Then this needs to be stated in the spec. 
"Independent touch devices do not feature pointer emulation, the device is
expected to provide x and y coordinates through conventional axes."
> >> +A touch event stream must be delivered to clients in a mutually exclusive
> >> +fashion. This extends to emulated pointer events. For the purposes of
> >> +exclusivity, emulated pointer events between an emulated button press and
> >> +button release are considered. An emulated button press event is considered
> >> +exclusively delivered once it has been delivered through an event selection, an
> >> +asynchronous pointer grab, or it and a further event are delivered through a
> >> +synchronous pointer grab.
> > 
> > 'in a mutually exclusive fashion': could you elaborate?
> I thought the rest of the paragraph was the elaboration you are looking
> for. What do you feel is missing?
> >> +Touch and pointer grabs are also mutually exclusive. For a given window, any
> >> +touch grab is activated first. If the touch grab is rejected, the pointer grab
> >> +is activated. If an emulated button press event is exclusively delivered to the
> >> +grabbing client as outlined above, the touch sequence is ended for all clients
> >> +still listening for unowned events. Otherwise, when the pointer stream is
> >> +replayed the next window in the window set is checked for touch grabs.
> > 
> > Buh.  If we're going to do this, we might as well allow multiple touch
> > selections on the same window (e.g. if there are grabs on both the slave
> > ID and XIAllDevices, deliver first to the slave grab, then to
> > XIAllDevices).  Not that that's necessarily a bad idea, mind, but I'd
> > like some consistency between touch and pointer here: either one grab
> > per window, or multiple.
> It is my understanding that only one client may grab a device per
> window, which also means one client can't grab XIAllDevices while
> another grabs a specific device.

fwiw, XIGrabDevice(XIAllDevices) will always fail with BadDevice.
for passive grabs, the above is correct.
> The only other point here is whether one client can grab the master
> device while another client grabs the slave device. However, when a
> slave device is grabbed it is detached from the master device. So I
> think the point is moot.
> >> +If the touch sequence is not exclusively delivered to any client through a grab,
> >> +the touch and emulated pointer events may be delivered to clients selecting for
> >> +the events. Event propagation for the touch sequence ends at the first client
> >> +selecting for touch and/or pointer events. Note that a client may receive both
> >> +touch and emulated pointer events for the same touch sequence through event
> >> +selection.
> > 
> > Oh? So if someone has selected for both pointer and touch events on the
> > same window, they receive both the touch events and the emulated pointer
> > stream? How about if different clients select on the window? How does
> > that work given that clients with selections cannot currently assert or
> > reject ownership? Surely both the touch and pointer selections will then
> > think they're the owner ... so either we're pointlessly delivering both
> > the touch events and the emulated pointer events to the same client, or
> > two clients think they're the owner of the touch stream.  Either way,
> > it's bad news.
> The X protocol has always had this property that if you select for
> pointer events, you can't assume exclusivity of event delivery. This is
> in contrast to pointer grabs, where you do have exclusivity.

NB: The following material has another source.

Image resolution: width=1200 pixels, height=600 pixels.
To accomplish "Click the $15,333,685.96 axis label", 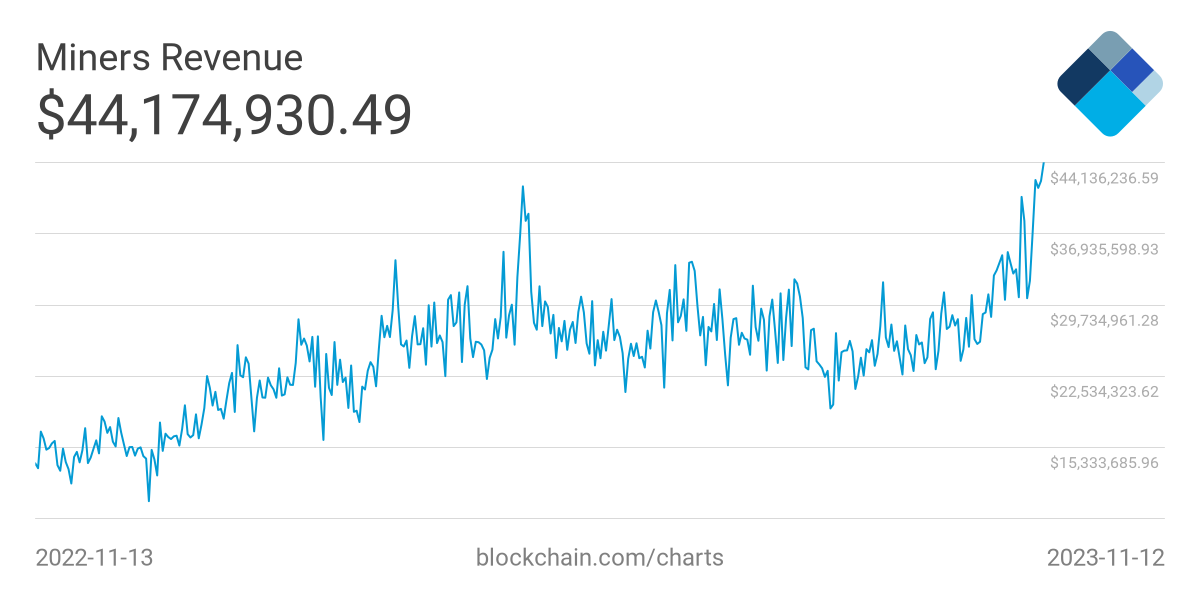I will coord(1104,462).
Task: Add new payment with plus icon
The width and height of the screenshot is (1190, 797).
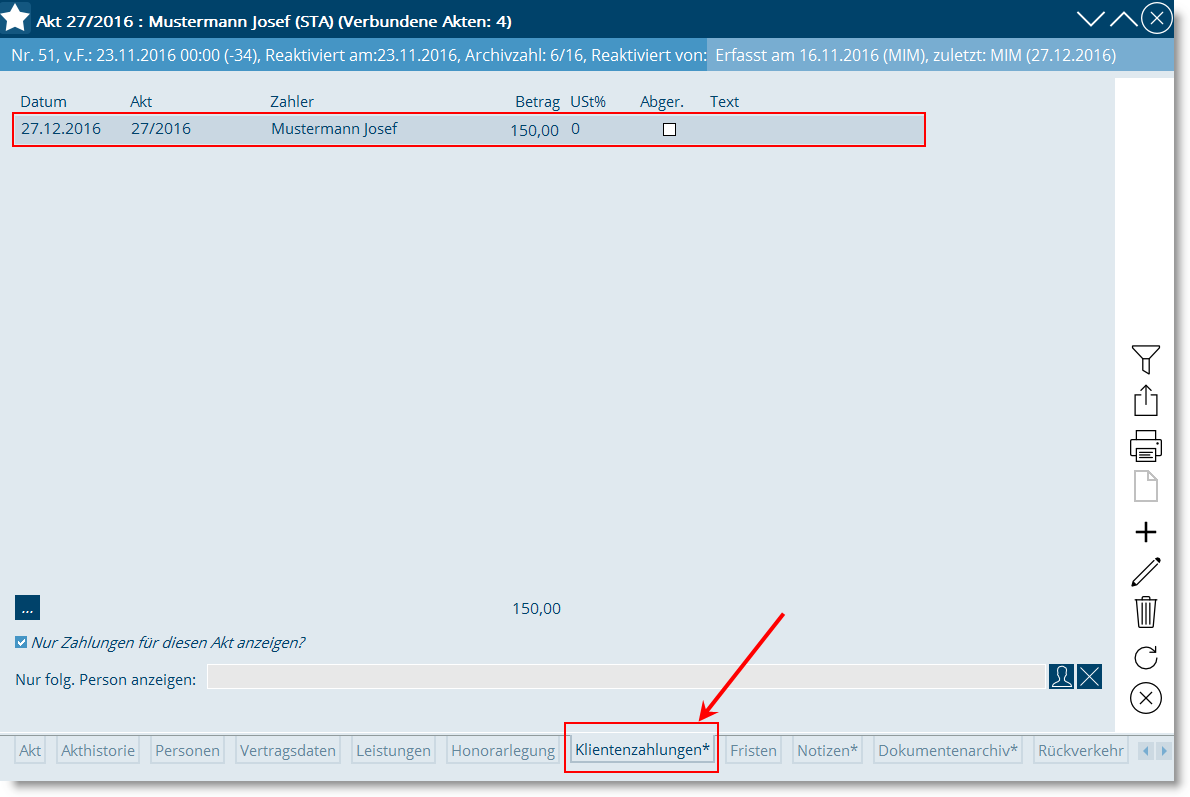Action: pos(1146,532)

this only applies to Motion and Release events, not to Press events though.
any client that selects for ButtonPress events expects exclusivity since it
triggers an implicit passive grab. 
assume we have two clients selecting for pointer and touch events
respectively.  if we always deliver touch events first, I don't know how we
can emulate pointer events to two clients since the device is already
grabbed by then.

this pretty much comes down to two things:
- we should specify that only one client may select for touch events on a
  given window, just like for button press (I _think_ we may have this in
  the protocol already)
- we need to decide if pointer emulation happens if the client selects for
  pointer + touch events or if we trust the client to handle this situation

> There's nothing that prevents one client from selecting for touches
> while another client selects for pointer events on the same window.
> However, there is a clear distinction: the pointer selecting client
> knows that it may not be the only receiver of events, while the touch
> selecting client knows it has exclusive right to the touch events.
> Also, delivering an emulated pointer and its associated touch event
> isn't pointless. It's how Windows handles things today, so toolkits like
> Qt are set up to deal with this situation. One could argue that Qt
> could/should be handling things differently for XI 2.1, but I don't have
> a good argument why we should force them to.

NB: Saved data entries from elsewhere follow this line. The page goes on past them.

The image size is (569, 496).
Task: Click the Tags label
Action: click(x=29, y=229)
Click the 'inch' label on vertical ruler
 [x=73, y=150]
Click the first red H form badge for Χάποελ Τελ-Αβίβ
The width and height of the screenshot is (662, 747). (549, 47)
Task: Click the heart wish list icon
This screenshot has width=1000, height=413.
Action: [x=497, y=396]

what do they do with the emulated pointer event? do they process it or
discard it anyway?

> >> @@ -866,6 +949,9 @@ are required to be 0.
> >>      master
> >>          The new master device to attach this slave device to.
> >>  
> >> +    If any clients are selecting for touch events from the slave device, their
> >> +    selection will be canceled.
> > 
> > Does that mean the selection will be removed completely, and the
> > selection will no longer be present if the SD is removed, and all
> > clients are required to re-select every time the hierachy changes, or?
> If the SD is removed, then all event selections are already canceled
> aren't they? If not, that seems like a broken protocol. Device IDs are
> reused, so you might end up selecting for events from a different device
> than you meant to.
> Clients only are required to re-select when the specific slave device
> they care about is attached, not on every hierarchy change.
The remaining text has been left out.